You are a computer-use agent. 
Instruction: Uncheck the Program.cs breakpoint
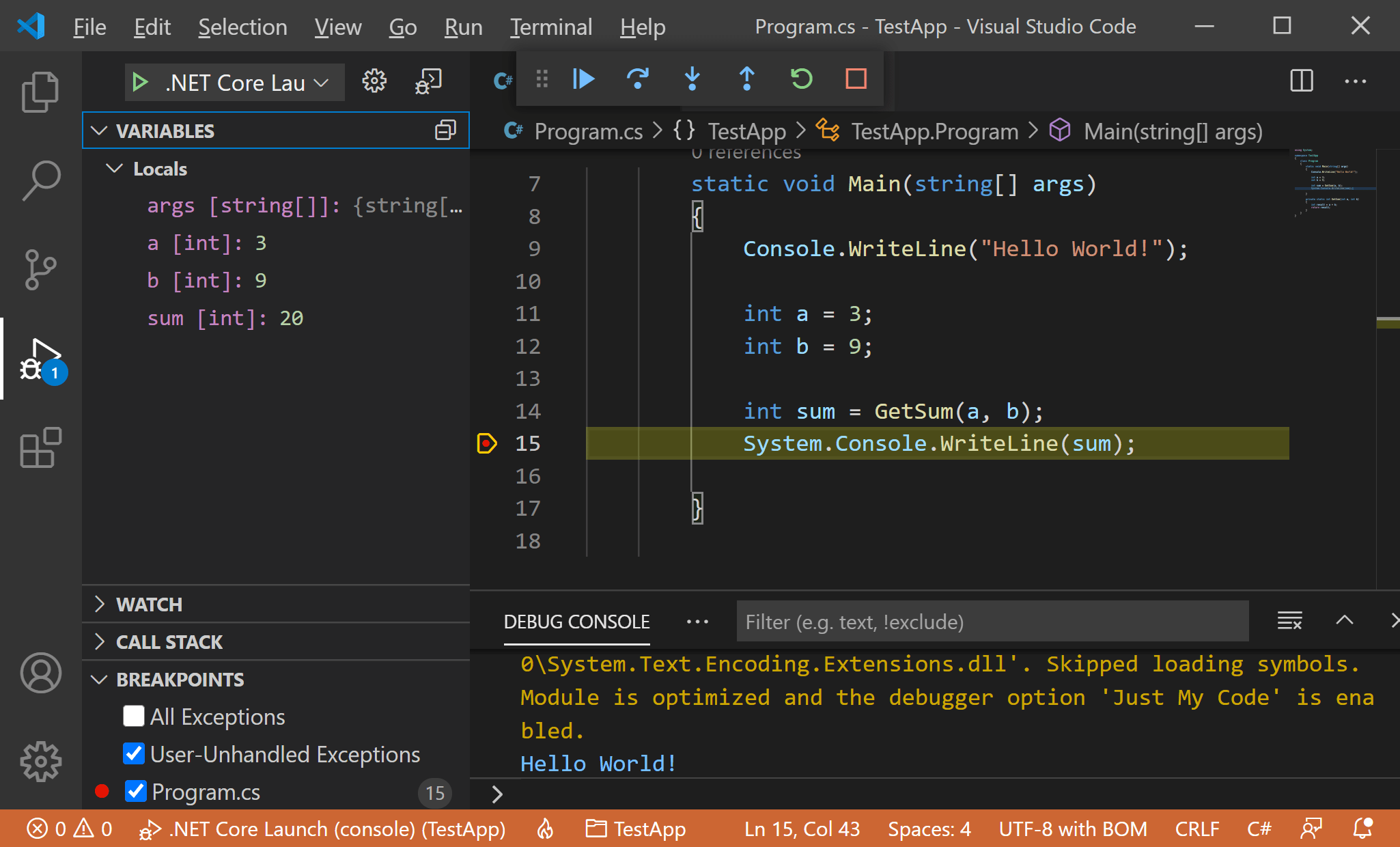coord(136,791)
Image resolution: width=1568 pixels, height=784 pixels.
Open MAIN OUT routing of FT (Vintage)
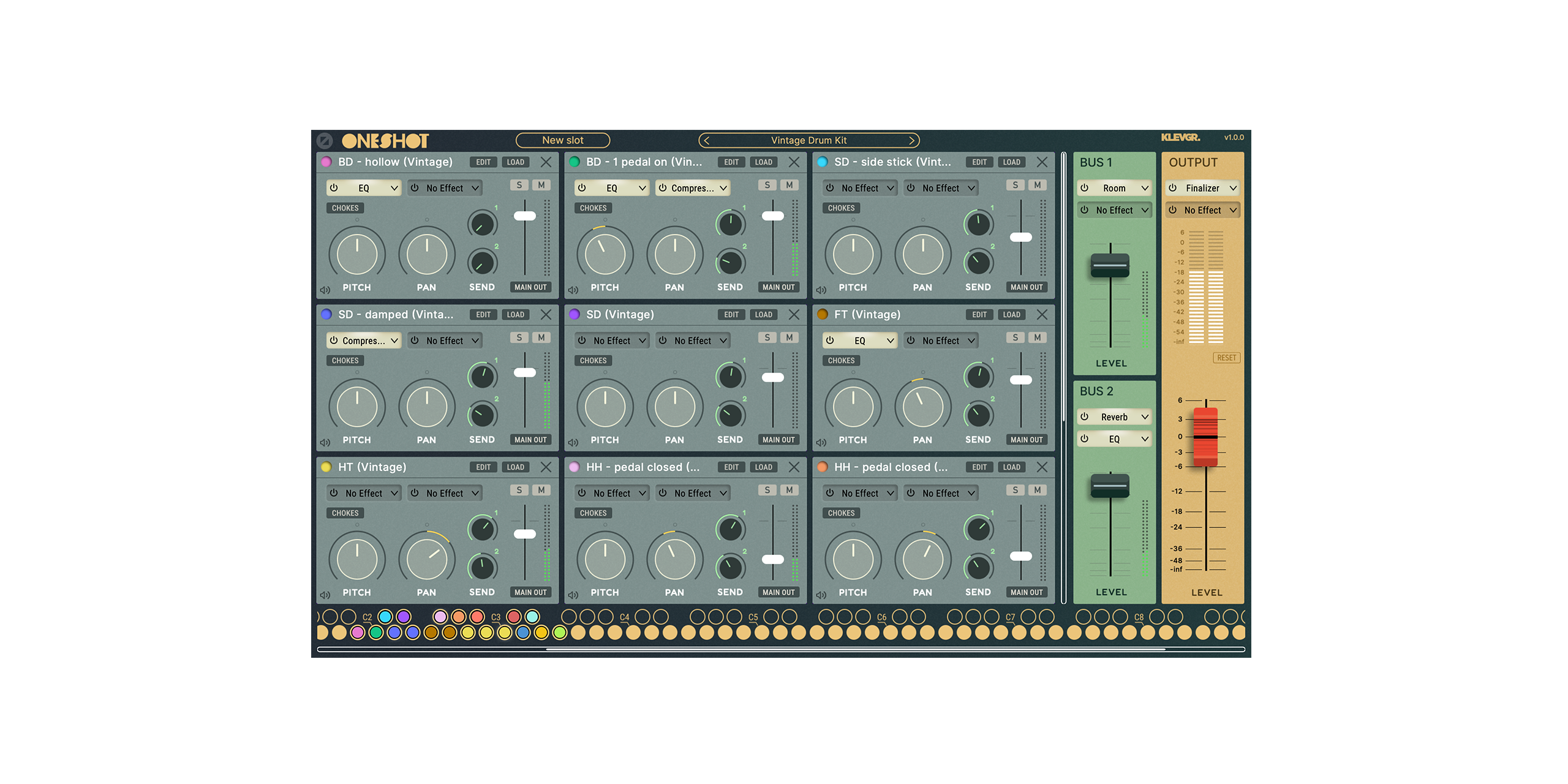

§

Could you transcribe the records above exactly, leaving every picture out?

You are a computer-use agent. 
Instruction: Uncheck the Program.cs breakpoint
coord(136,791)
Image resolution: width=1568 pixels, height=784 pixels.
Open MAIN OUT routing of FT (Vintage)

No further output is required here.